The observations come from Eastern Shore, Southern Maryland and upper bay outposts of the National Estuarine Research Reserves, a division of the National Oceanic and Atmospheric Administration. Data also was collected at four such reserves along the York River in Virginia, and at 18 other stations from the Susquehanna River to the mouth of the Chesapeake.

They chose to focus on the weather trends that tend to stick in memories — periods of unusual warmth or wetness, for example — to help people compare their experiences with actual data. They said they hope this helps people better understand how climate is changing and how their actions contribute to those environmental shifts.

For example, residents might remember heavy rainfalls like the one that devastated downtown Ellicott City last summer. But they don’t know that such extreme weather has translated to a significant change in climate — an increase from about 39 inches of annual rainfall in 1920 to more than 45 inches in 2000.

The researchers have translated the complex and dense graphs of the changes into more simplified displays that show clear upward trends in precipitation levels and so-called “tropical nights” as well as a decline in frost days.

“Organisms and people feel weather; they don’t really feel climate,” Coles said.

Those graphs now appear on a website the researchers want to promote, at www.chesapeakedata.com/changingchesa peake.

And they will be highlighted in a new chapter of the Chesapeake Bay Ecosystem Atlas, an online textbook written by a Virginia consultant and used in middle- and high-school classrooms around the bay region.

The book traces the bay’s history, starting from a meteorite strike 35 million years ago, and details its complex food web, from microscopic plankton to rockfish. The researchers’ work is forming the basis of a fifth and final chapter that will show students the effects of climate change on the bay, said Dave Jasinski, vice president of Chesapeake Environmental Communications in Richmond, Va., and the book’s author.

He said the data can help people realize that global warming isn’t hypothetical or far off.

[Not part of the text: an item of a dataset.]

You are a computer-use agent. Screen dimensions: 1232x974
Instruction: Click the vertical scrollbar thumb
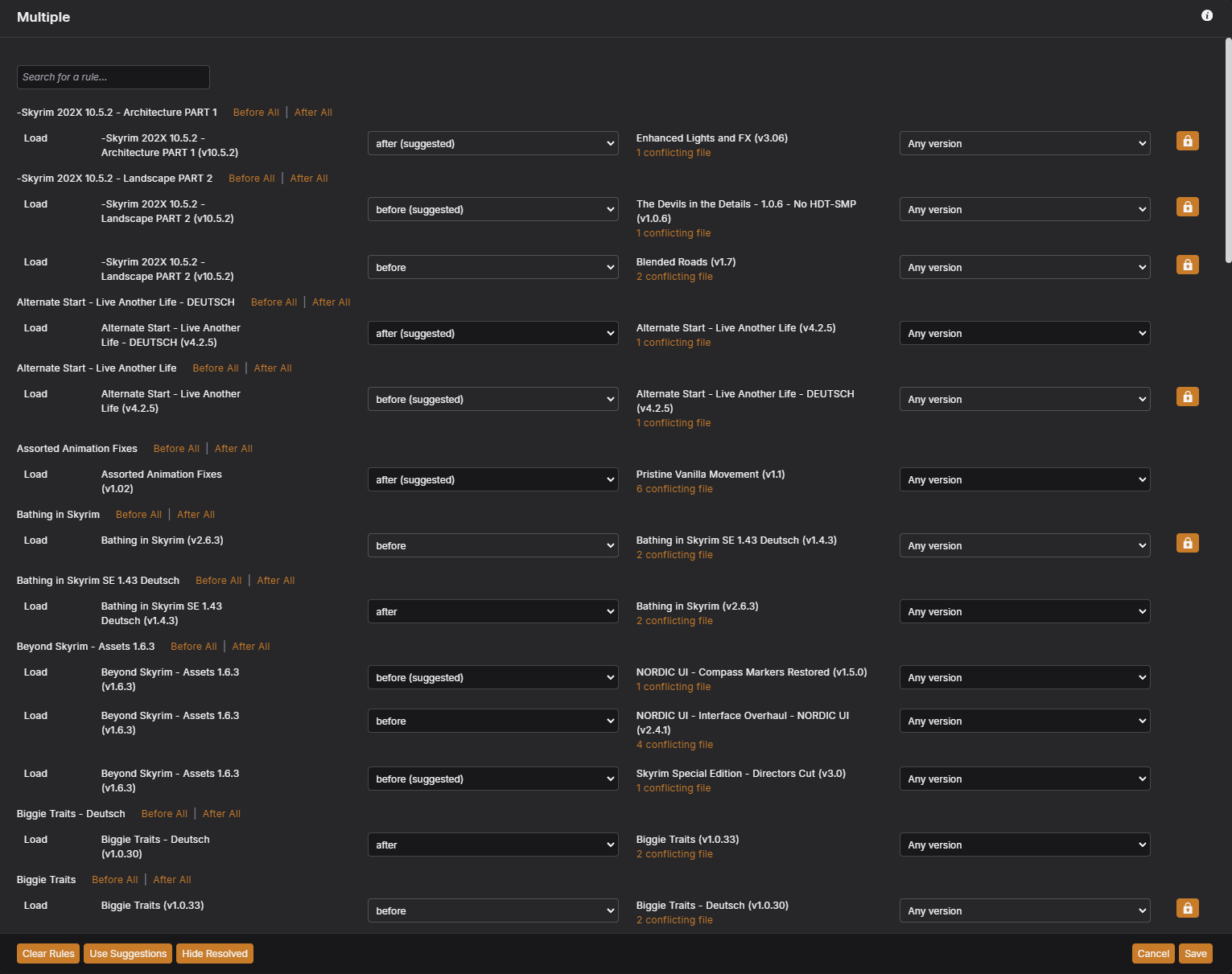pos(1227,150)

“People always think of climate change as, ‘That’s something I’ll worry about tomorrow,’?” Jasinski said. “It’s not an eventual thing. It’s a now thing. It’s an ‘already has happened’ thing.”

The researchers hope to disseminate their findings through the National Centers for Coastal Ocean Science, a part of NOAA that has a lab in Oxford on the Eastern Shore, and through other NOAA offices, including the estuarine research reserves. In Maryland, the reserves include the Anita C. Leight Estuary Center on Otter Point Creek in Abingdon, the Jug Bay Wetlands Sanctuary on the Patuxent River near Upper Marlboro, and a reserve on Monie Bay near Deal Island in Somerset County.

And the scientists plan to explain and continue studying the ways the climate changes they observed are affecting the bay.

Scientific papers they expect to release soon examine ways the warming trends could allow tick-borne diseases and harmful Vibrio bacteria to thrive, and how they could hurt larval fish. Another paper scrutinizes precipitation changes to understand how much more often downpours are occurring and how extreme they are, perhaps better informing agricultural practices or urban management of stormwater runoff.

James McGarry, Maryland and District of Columbia policy director for the Chesapeake Climate Action Network, was not surprised by the findings. He said the research provides helpful information as climate policy is being discussed in Washington, where President Donald Trump’s administration is challenging the environmental platform of his predecessor, and in Annapolis, where politicians are more eager to pass greenhouse gas limits or renewable-energy incentives.

“It’s sad that we talk about climate change usually in the context of something bad,” McGarry said. “The good news is that Maryland is, compared to the rest of the country, more informed about climate change.”